The Sheep’s Head, December 3, 1903, 7:35 p.m.
Dr. Werner had developed a habit of going to the Sheep’s Head for dinner in the past few years. It had nice wood walls, well-lit, didn’t see a lot of riffraff of the city but wasn’t too expensive, either. Since his famous lab accident he’d gotten to working in the lab at all hours, and, well, it was not much of a surprise that he was still a bachelor. He had moved on to other projects than the teleportation machine, of course. It had been too spectacular a failure, too public, to continue the work. It was only because he’d had such a solid reputation at the University that he’d been allowed to keep his job at all. Oh, well.
He scissored away at a veal cutlet across the table from one Dr. Reed, a very new assistant professor who’d barely been added on to the University the year before last. Werner had taken him under his wing so the department would not eat him alive. He had some very promising ideas about the nature of the atom. Werner sighed to himself. He was getting old, wasn’t he?
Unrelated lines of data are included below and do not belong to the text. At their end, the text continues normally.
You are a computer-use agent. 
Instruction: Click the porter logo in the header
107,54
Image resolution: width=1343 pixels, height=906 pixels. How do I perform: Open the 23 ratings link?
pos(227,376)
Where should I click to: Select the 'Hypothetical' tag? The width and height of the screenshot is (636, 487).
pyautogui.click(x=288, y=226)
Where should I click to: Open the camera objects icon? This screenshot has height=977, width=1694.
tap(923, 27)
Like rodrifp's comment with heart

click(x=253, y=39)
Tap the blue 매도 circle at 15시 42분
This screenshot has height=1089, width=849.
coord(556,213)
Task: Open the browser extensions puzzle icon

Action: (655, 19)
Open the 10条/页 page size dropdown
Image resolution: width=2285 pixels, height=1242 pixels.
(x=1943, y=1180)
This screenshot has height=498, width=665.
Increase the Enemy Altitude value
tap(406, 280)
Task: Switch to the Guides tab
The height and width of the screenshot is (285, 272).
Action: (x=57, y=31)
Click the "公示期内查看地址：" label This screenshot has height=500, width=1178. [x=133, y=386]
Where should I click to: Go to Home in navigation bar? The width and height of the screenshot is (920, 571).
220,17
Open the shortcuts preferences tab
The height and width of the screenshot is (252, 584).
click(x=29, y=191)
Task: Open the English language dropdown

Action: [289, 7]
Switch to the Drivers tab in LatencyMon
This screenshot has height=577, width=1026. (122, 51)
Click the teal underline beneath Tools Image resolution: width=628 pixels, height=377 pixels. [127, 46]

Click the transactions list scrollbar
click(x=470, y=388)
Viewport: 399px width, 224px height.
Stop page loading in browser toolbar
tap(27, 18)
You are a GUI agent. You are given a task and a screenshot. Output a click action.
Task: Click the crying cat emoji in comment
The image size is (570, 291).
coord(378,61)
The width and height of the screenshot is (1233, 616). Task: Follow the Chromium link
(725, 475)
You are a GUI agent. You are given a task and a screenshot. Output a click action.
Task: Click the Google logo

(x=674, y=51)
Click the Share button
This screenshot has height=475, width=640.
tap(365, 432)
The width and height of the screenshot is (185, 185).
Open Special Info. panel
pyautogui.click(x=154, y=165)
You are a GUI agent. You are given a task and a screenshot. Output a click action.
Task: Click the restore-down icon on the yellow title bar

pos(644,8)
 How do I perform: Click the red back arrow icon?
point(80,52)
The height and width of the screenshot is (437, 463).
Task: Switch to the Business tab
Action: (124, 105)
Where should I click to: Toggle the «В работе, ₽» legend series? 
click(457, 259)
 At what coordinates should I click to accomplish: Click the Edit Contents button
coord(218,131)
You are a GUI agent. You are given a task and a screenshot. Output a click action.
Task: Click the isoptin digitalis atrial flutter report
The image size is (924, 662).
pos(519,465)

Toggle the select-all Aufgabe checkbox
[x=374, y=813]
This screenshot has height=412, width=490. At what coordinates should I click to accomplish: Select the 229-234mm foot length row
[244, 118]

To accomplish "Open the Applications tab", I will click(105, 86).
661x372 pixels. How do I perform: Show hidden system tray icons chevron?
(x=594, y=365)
All the good ideas were coming from somebody else now.
“I just received the latest Rutherford paper about radioactivity,” Reed was saying. “He thinks it happens in a mathematically predictable manner. The hazards of the work are enormous, of course, but if the burns–“
“Have you ever done something you regretted, Klaus?”
His friend was so startled by the sudden change of subject that his train of thought stalled. It took him several seconds to decide what to say. “What do you mean?”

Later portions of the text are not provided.